▸ **Exercise description**:
Tally every line of the entries that contains the string "Open", then reply with only that number.

Saved entries
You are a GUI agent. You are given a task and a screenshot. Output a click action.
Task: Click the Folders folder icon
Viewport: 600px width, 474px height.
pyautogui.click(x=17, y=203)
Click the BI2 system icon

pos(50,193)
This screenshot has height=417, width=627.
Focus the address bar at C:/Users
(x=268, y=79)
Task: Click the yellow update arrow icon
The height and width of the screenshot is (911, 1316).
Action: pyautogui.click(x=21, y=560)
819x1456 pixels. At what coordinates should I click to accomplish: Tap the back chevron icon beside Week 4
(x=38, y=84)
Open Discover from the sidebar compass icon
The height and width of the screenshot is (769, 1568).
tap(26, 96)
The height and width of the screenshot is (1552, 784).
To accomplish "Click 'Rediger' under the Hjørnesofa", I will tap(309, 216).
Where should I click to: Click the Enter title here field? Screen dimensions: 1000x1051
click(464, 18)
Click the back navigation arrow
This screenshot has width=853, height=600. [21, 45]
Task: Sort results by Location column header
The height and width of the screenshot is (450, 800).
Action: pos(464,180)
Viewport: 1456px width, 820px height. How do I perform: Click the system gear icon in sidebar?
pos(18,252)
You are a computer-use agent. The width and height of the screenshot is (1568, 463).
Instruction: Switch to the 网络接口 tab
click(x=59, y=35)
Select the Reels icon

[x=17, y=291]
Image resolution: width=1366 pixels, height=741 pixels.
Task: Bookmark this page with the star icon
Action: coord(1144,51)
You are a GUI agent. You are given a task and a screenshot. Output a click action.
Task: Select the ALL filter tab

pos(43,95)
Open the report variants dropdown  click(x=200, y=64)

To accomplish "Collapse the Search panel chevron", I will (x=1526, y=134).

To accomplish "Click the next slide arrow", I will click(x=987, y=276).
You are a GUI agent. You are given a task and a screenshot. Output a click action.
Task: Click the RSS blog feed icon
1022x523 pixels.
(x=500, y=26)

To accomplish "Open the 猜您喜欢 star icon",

▸ **Solution below**:
3